- Poster for the Broadway production
- Music: Cyril Ornadel
- Lyrics: Leslie Bricusse
- Book: Wolf Mankowitz
- Basis: The Pickwick Papers by Charles Dickens
- Productions: 1963 West End 1965 Broadway

= Pickwick (musical) =

Pickwick is a musical with a book by Wolf Mankowitz, music by Cyril Ornadel, and lyrics by Leslie Bricusse. Based on the 1837 novel The Pickwick Papers by Charles Dickens, it is set in and around London and Rochester in 1828.

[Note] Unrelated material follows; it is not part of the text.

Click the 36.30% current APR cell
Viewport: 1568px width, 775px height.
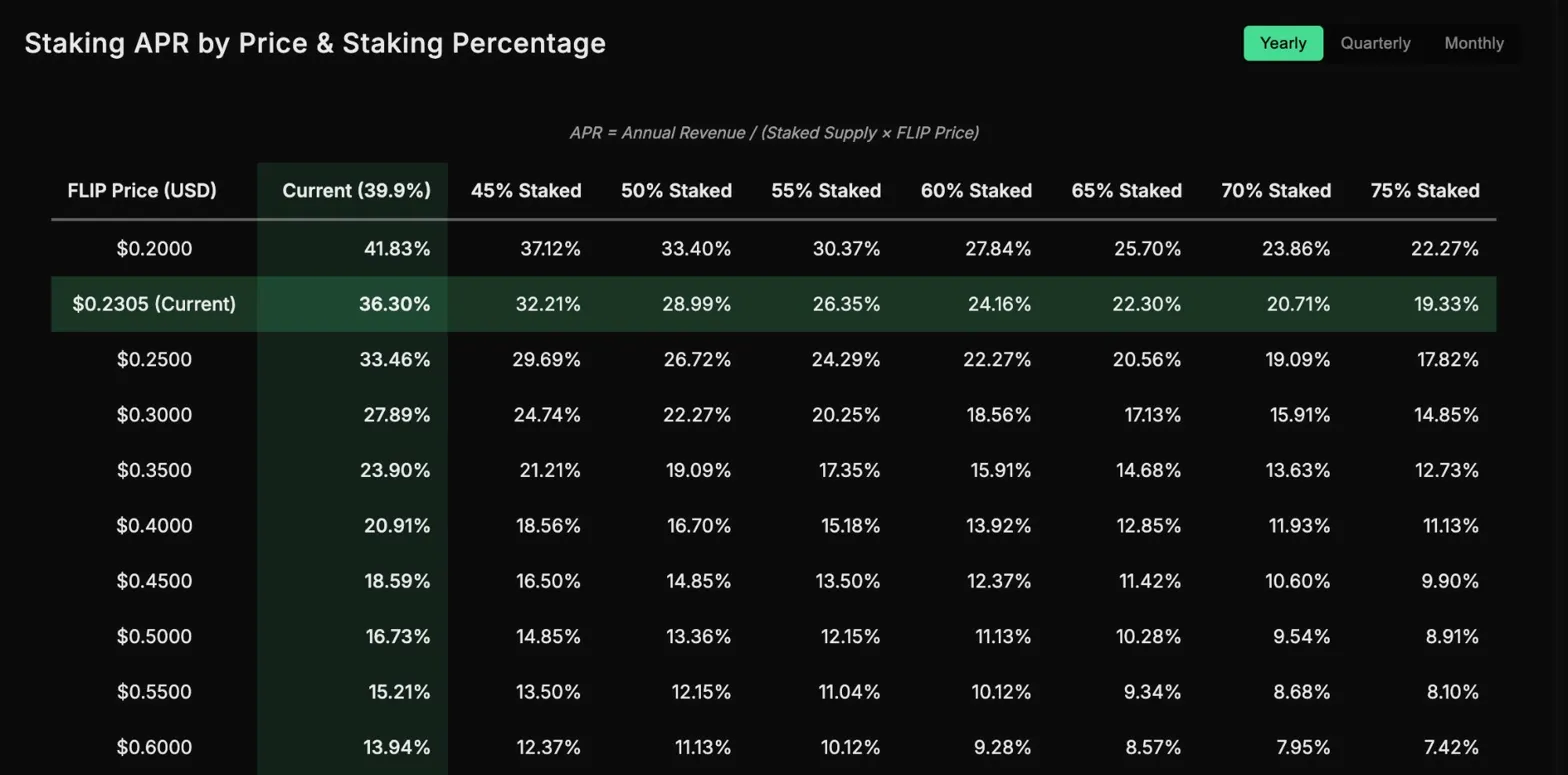395,304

Produced by Bernard Delfont, Pickwick premiered in the West End in 1963, with Harry Secombe in the lead role and choreography by Gillian Lynne.

==Plot==
Set in England in 1828, the story centres on wealthy Samuel Pickwick and his valet Sam Weller, who are in a debtors' prison where they recall the misadventures that led to their imprisonment.

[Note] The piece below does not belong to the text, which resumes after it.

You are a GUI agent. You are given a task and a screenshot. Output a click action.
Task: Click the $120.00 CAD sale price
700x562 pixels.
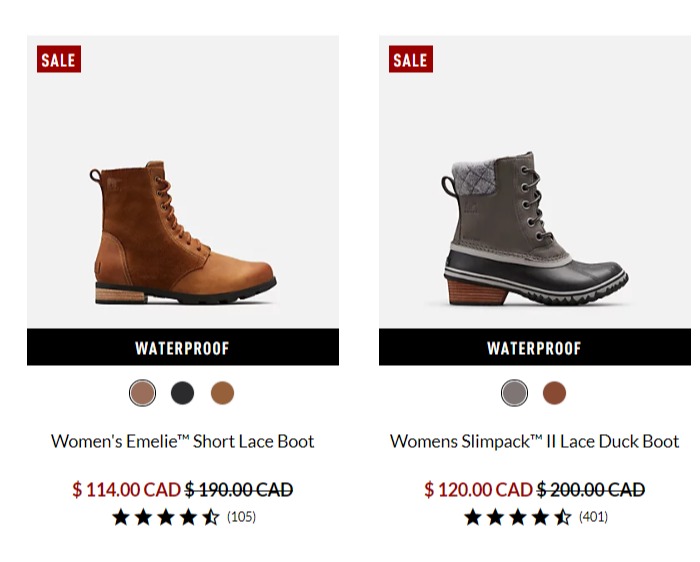[x=478, y=490]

On the previous Christmas Eve, Pickwick introduced his friend Wardle, Wardle's daughters, Emily and Isabella, and their Aunt Rachael to Nathaniel Winkle, Augustus Snodgrass, and Tracy Tupman, three members of the Pickwick Club. They were soon joined by Alfred Jingle, who tricked Tupman into paying for his ticket to a ball that evening. Upon learning Rachael is an heiress, Jingle set out to win her hand and eventually succeeded.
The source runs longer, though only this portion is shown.